# [Excerpt provided]

────────────────────────────────────────

Vision Fund commits $1.7b to Korean travel start-up Yanolja
Yanolja, which claims to be South Korea’s only travel industry unicorn, has received $1.7 billion from SoftBank Vision Fund 2. There are no other investors in the round.
The investment takes Yanolja’s valuation to more than KRW10 trillion ($9 billion), according to a Bloomberg report referenced by the company in a LinkedIn post. The report added that Yanolja is preparing for an IPO, although it has yet to decide on a listing location.
The company was established in 2005 by Su-jin Lee, a former motel manager. It initially functioned as an information and booking portal for motels and guesthouses, and then branched into facility management, operating hundreds of properties in Korea, including a line of upscale love hotels.
Today, Yanolja is an online travel agent responsible for a super app through which users can make accommodation, leisure, and transportation bookings. In recent years, it has expanded into business services through a cloud-based platform that integrates hotel operations, from booking management and contactless check-in to billing and housekeeping services.
The company has become the world’s second-largest property management software provider – trailing only Oracle – with around 30,000 licensees. CEO Jong-yoon Kim told Reuters that it could reach 500,000 licensees by 2025. Yanolja currently works with 9,000 hotels in Korea, 6,000 in Southeast Asia, 6,000 in India, and 3,000 in Africa.
Despite COVID-19 severely curtailing global travel in 2020, the company achieved both net growth and gains in operating profit last year.
The new funding will go towards technology development – Yanolja already claims to use the internet of things, artificial intelligence (AI), big data, and blockchain in its solutions – and geographic expansion. A specific goal is to create an advanced, and increasingly automated, global travel platform, leveraging AI and personalized offerings based on big data analysis.
"Powered by AI, we believe Yanolja is a leader in transforming the travel and leisure industry in South Korea through its travel super app approach," said Greg Moon, a managing partner at SoftBank Investment Advisors, in a statement.
The company raised several rounds of funding from the likes of Partners Investment, SL Investment, and Skylake Investment. It achieved unicorn status in 2019 when GIC and Booking Holdings together committed $180 million.
SoftBank is no stranger to making big bets on Korean start-ups. It invested around $3 billion in e-commerce platform Coupang between 2015 and 2018, helping the company power through an uncertain, high cash-burn phase. Coupang listed in the US in March and has a market capitalization of around $74 billion. Vision Fund 1 is sitting on an unrealized gain of $24 billion.
SoftBank said in 2019 that it had $108 billion in commitments for Vision Fund 2. However, problems with the Fund I portfolio led to a suspension of marketing. Fund II now comprises $30 billion from SoftBank’s balance sheet and there are no immediate plans to raise third-party money. Deployment continues apace, with Korean education app Riiid among the portfolio additions this year.

────────────────────────────────────────

# [Problem requirements]
According to the article on SoftBank's investment in Yanolja, which company is the only property management software provider larger than Yanolja?

# [Data supplied]
────────────────────────────────────────

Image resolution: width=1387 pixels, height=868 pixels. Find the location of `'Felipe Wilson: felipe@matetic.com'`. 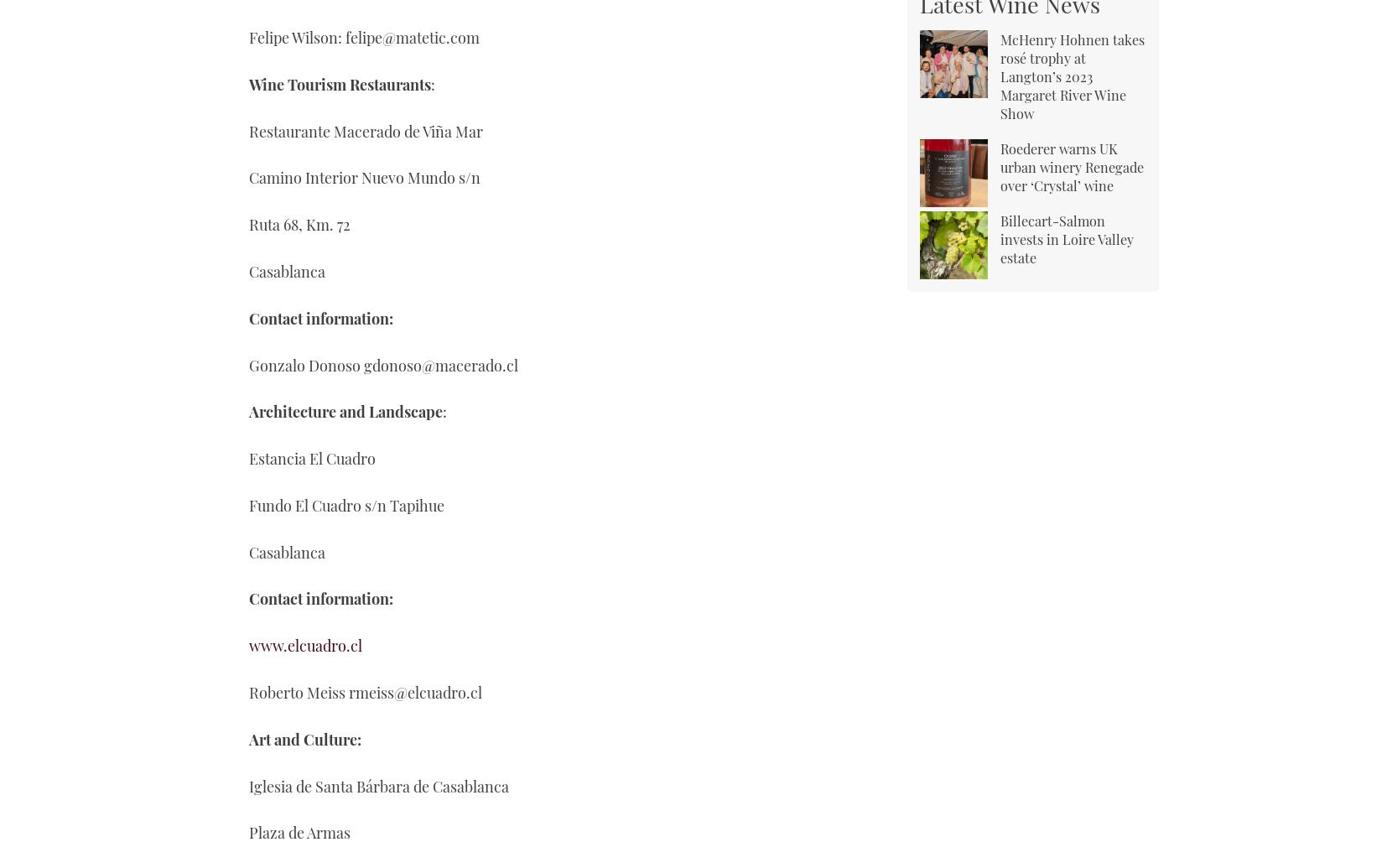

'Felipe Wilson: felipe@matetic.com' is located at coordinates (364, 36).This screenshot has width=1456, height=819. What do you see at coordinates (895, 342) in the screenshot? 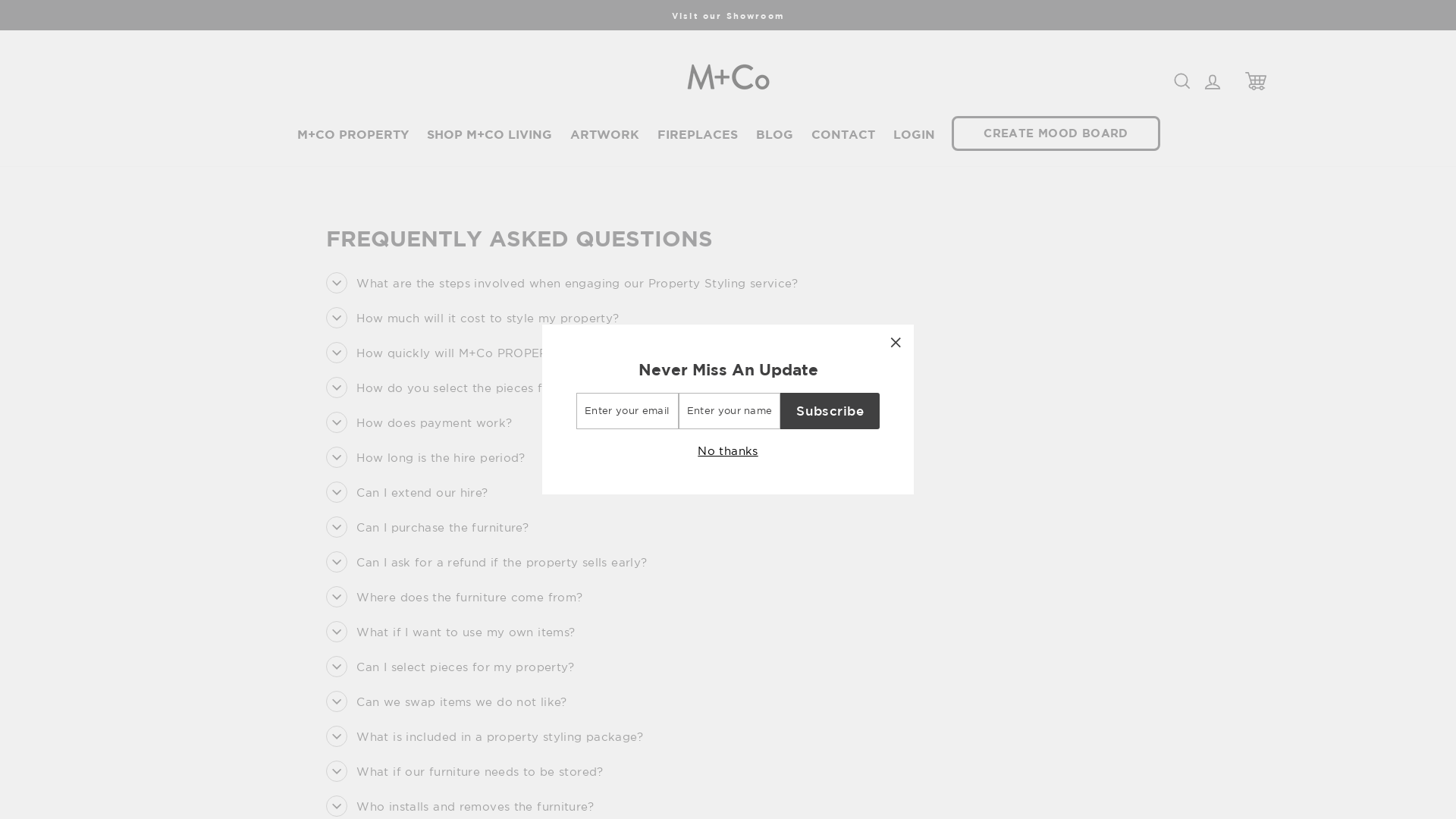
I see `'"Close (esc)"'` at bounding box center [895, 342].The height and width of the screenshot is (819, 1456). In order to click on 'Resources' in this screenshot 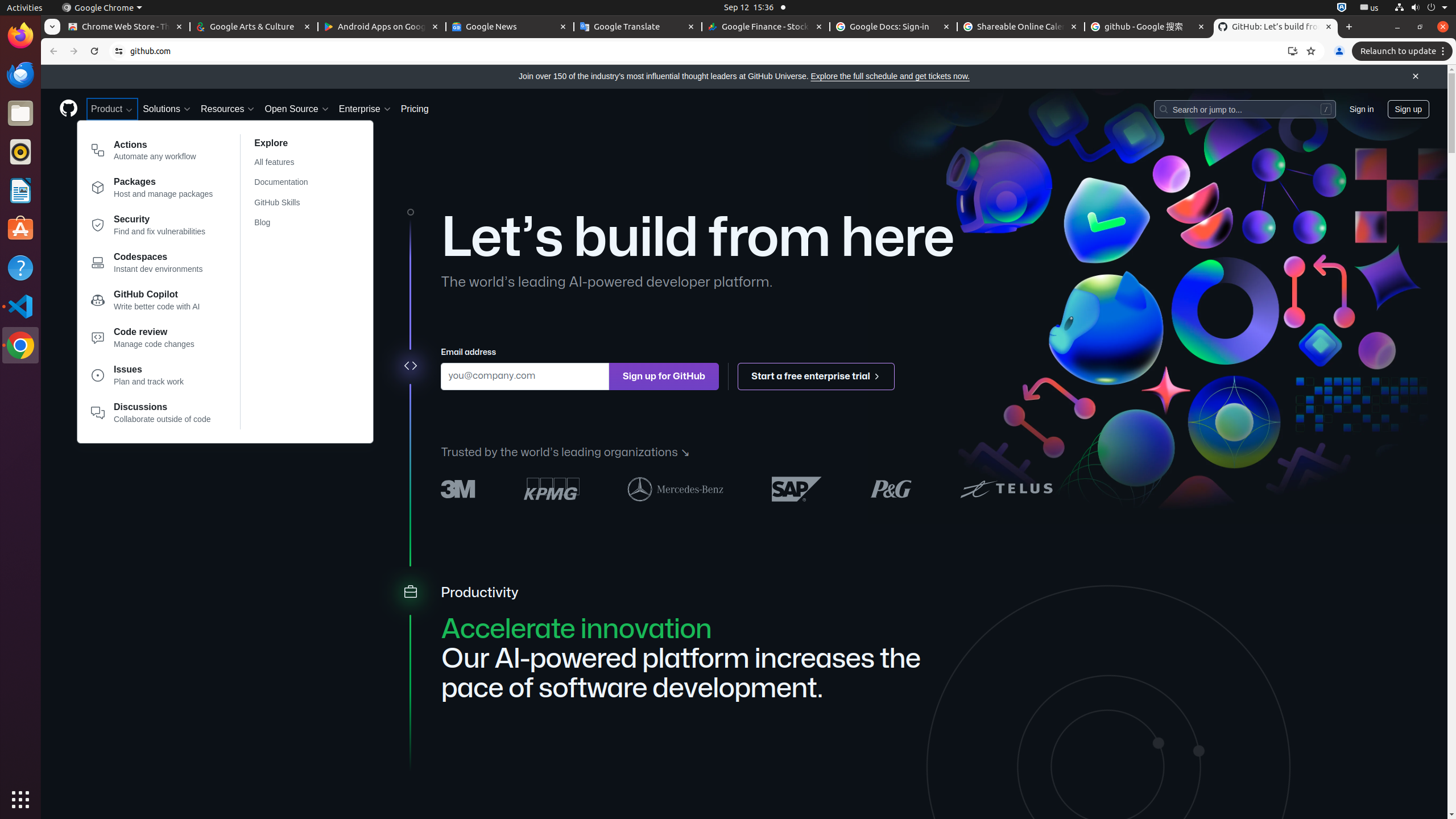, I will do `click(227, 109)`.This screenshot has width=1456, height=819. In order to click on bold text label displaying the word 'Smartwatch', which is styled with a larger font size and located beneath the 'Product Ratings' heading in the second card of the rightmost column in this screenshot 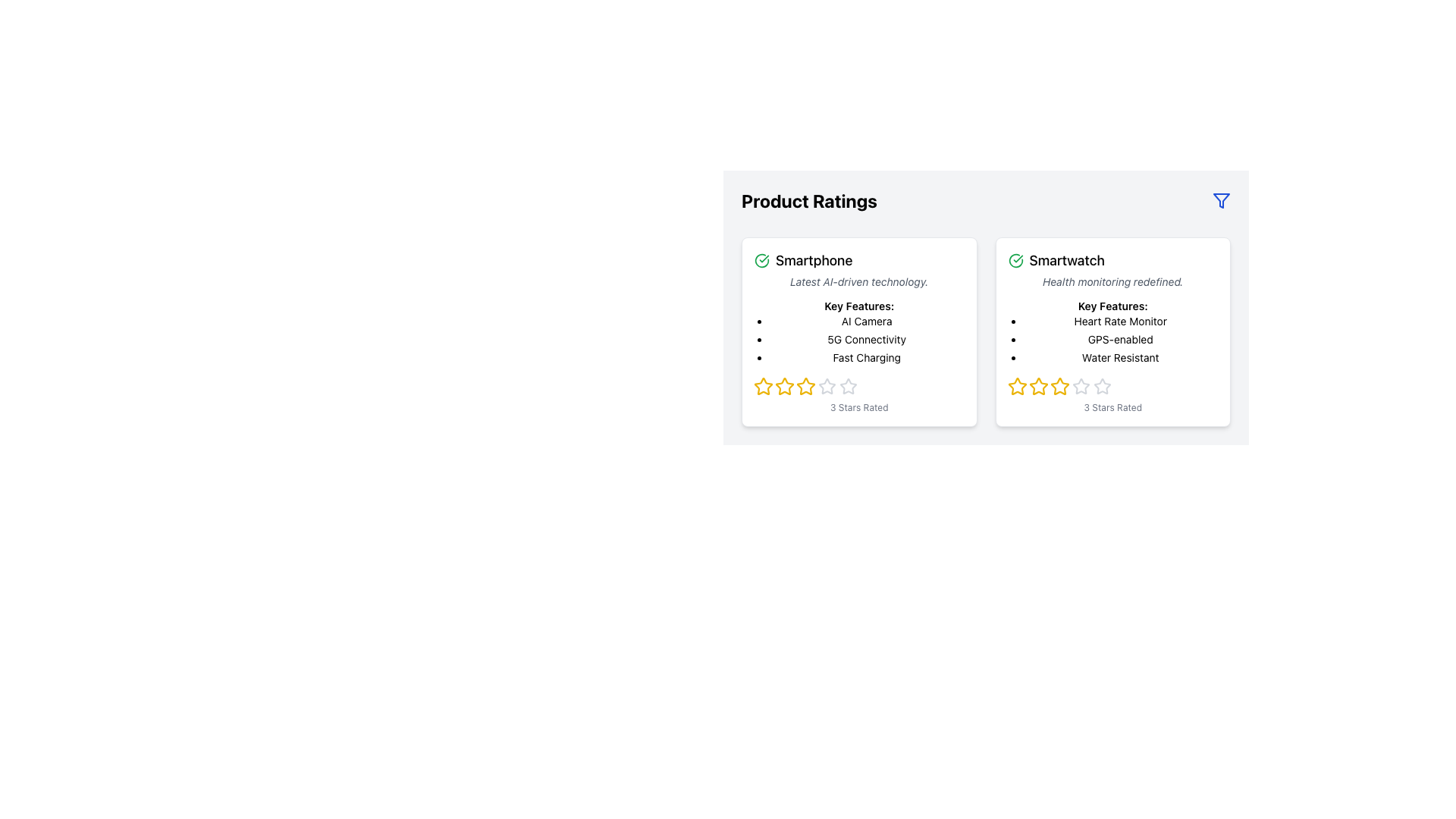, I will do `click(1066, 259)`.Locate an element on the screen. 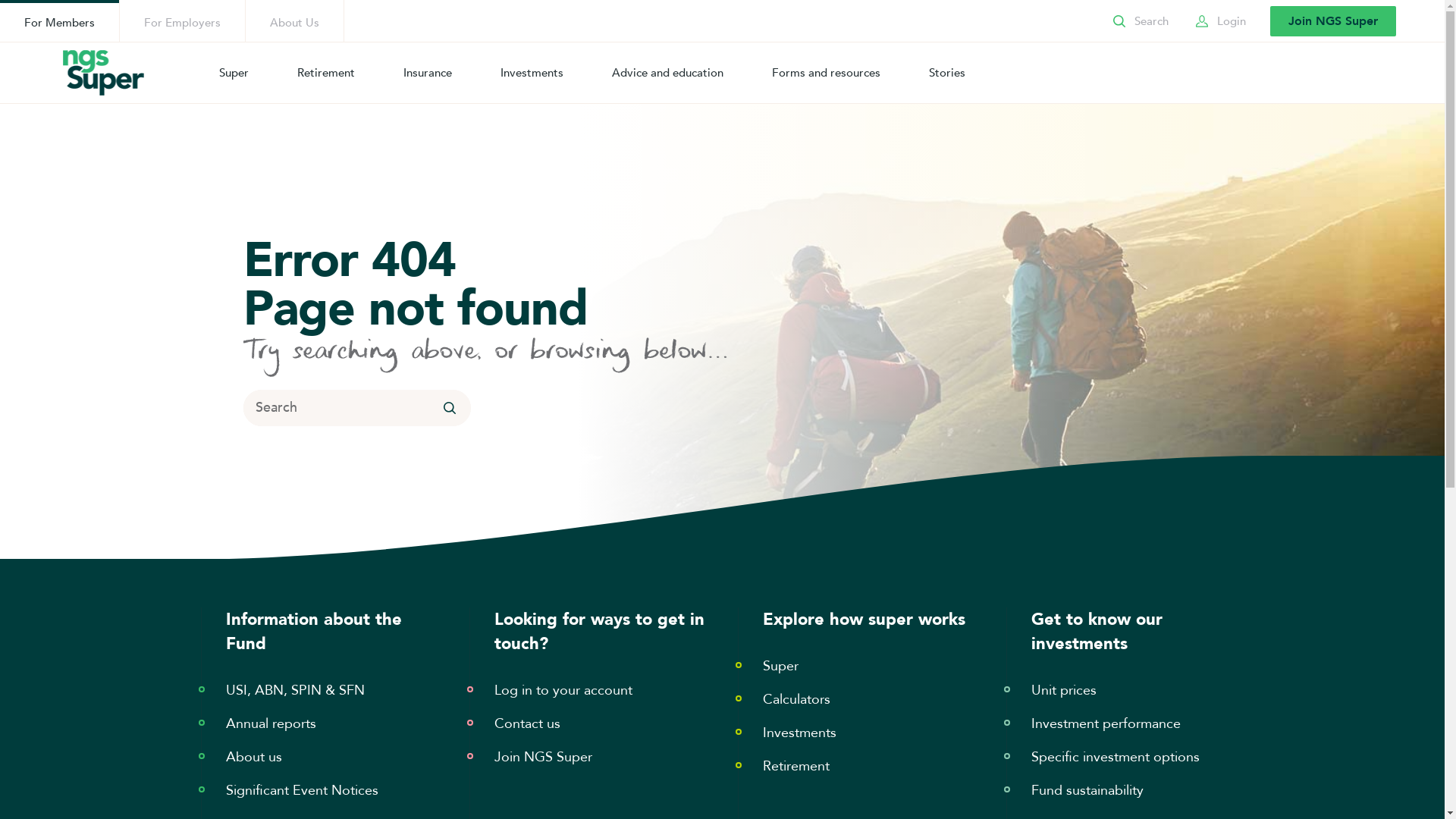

────────────────────────────────────────

# [Exercise result]
Oracle